Data>
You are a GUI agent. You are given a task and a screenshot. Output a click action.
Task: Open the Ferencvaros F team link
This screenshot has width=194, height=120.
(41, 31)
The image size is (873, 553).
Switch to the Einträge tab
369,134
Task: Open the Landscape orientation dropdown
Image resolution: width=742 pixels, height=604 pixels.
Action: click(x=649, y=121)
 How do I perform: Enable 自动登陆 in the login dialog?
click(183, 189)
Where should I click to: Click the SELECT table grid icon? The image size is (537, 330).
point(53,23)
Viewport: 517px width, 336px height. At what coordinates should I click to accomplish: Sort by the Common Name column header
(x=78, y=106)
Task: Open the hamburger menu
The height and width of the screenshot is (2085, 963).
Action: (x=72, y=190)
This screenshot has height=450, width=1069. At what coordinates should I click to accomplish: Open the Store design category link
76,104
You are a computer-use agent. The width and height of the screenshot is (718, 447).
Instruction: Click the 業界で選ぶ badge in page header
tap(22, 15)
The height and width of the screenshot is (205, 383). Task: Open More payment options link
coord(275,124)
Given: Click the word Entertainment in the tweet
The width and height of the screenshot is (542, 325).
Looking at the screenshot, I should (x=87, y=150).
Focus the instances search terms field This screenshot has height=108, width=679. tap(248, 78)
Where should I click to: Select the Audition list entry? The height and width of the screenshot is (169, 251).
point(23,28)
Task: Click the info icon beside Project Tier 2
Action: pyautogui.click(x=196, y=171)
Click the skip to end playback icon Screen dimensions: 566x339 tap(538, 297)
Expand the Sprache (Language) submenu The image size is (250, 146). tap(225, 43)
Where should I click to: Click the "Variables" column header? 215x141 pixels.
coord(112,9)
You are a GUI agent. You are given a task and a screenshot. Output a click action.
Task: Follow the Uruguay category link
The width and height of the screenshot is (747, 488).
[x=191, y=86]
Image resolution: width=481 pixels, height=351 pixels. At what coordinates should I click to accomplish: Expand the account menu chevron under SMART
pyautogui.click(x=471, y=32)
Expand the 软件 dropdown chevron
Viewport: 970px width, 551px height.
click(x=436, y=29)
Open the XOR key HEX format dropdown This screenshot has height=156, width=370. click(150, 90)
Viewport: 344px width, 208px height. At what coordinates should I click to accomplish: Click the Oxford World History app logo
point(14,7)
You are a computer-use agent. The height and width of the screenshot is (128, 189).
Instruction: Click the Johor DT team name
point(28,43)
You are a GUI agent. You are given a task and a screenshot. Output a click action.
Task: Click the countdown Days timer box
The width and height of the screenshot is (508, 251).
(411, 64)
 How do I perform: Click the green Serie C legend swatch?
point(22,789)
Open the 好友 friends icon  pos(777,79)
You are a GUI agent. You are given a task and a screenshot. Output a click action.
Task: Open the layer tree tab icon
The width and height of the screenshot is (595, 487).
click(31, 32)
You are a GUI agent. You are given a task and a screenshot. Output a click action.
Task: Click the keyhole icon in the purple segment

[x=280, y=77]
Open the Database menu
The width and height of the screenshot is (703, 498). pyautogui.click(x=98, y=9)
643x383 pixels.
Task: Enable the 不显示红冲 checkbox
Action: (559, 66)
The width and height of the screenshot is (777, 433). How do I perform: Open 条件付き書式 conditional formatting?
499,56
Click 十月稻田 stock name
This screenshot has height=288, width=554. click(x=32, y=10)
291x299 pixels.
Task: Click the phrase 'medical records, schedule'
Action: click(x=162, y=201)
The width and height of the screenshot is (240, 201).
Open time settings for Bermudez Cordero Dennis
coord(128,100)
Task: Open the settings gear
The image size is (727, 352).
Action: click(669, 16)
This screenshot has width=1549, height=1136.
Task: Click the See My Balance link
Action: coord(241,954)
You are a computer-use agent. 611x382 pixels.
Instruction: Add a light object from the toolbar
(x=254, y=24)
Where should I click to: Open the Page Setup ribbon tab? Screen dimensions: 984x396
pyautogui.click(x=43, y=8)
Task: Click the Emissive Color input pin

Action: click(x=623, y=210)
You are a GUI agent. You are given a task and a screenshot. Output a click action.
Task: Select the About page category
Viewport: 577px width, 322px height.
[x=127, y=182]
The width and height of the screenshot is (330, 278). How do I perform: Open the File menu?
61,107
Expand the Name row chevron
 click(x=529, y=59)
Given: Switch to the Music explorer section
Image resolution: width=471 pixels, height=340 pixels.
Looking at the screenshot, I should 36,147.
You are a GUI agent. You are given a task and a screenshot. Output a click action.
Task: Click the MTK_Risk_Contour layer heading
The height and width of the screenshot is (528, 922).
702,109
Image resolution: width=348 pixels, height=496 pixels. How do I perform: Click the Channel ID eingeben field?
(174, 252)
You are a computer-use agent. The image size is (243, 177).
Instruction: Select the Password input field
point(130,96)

Problem details>
Check each line of the listing above. Copy it if it holds the string "computer".

Solution below>
You are a computer-use agent. The width and height of the screenshot is (718, 447).
You are a computer-use agent. The height and width of the screenshot is (128, 189).
You are a computer-use agent. 611x382 pixels.
You are a computer-use agent. The image size is (243, 177).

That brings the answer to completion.